In a new study published in the New England Journal of Medicine, researchers led by Charis Eng, MD, PhD and Pier Paolo Pandolfi, MD, PhD, FRCP determined that mutations of the WWP1 gene may also drive cancers associated with PTEN hamartoma tumor syndrome (PHTS) in patients without PTEN gene mutations. (Lee, NEJM, 2020)
"Our findings suggest that WWP1 mutations may account for at least some portion of the large percentage of these patients we see without PTEN mutations," said Dr. Eng. "Importantly, unlike PTEN, WWP1 and the cellular pathway it regulates are druggable targets, a fact that has important implications for cancer prevention and therapy and may open the door for future drug development studies."

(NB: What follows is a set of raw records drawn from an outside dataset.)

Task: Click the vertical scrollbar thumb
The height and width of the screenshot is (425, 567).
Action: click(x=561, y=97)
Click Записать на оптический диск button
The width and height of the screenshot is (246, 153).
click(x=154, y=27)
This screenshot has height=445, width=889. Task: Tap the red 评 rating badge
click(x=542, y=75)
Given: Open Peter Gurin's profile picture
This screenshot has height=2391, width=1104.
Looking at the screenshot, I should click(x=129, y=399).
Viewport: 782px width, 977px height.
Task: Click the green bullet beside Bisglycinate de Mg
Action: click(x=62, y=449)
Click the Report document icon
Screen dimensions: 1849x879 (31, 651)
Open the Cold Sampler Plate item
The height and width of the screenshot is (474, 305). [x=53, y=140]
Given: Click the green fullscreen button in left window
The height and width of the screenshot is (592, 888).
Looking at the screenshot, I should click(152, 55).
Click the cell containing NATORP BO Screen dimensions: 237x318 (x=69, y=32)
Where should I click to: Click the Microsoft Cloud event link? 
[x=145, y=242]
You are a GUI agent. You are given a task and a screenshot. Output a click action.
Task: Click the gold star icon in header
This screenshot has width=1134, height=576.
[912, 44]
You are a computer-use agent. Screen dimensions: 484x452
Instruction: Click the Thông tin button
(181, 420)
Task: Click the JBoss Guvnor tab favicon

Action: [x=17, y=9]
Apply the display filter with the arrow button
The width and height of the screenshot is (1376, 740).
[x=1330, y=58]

Dr. Eng is the inaugural chair of the Genomic Medicine Institute and director of the Center for Personalized Genetic Healthcare at Cleveland Clinic. She also holds the Sondra J. and Stephen R. Hardis Endowed Chair in Cancer Genomic Medicine, is professor and vice chair of genetics and genome sciences at Case Western Reserve University and is a member of the Case Comprehensive Cancer Center’s Cancer Prevention, Control & Population Research Program. Dr. Pandolfi is professor of cancer biology and genetics at the University of Turin, Italy and Harvard Medical School.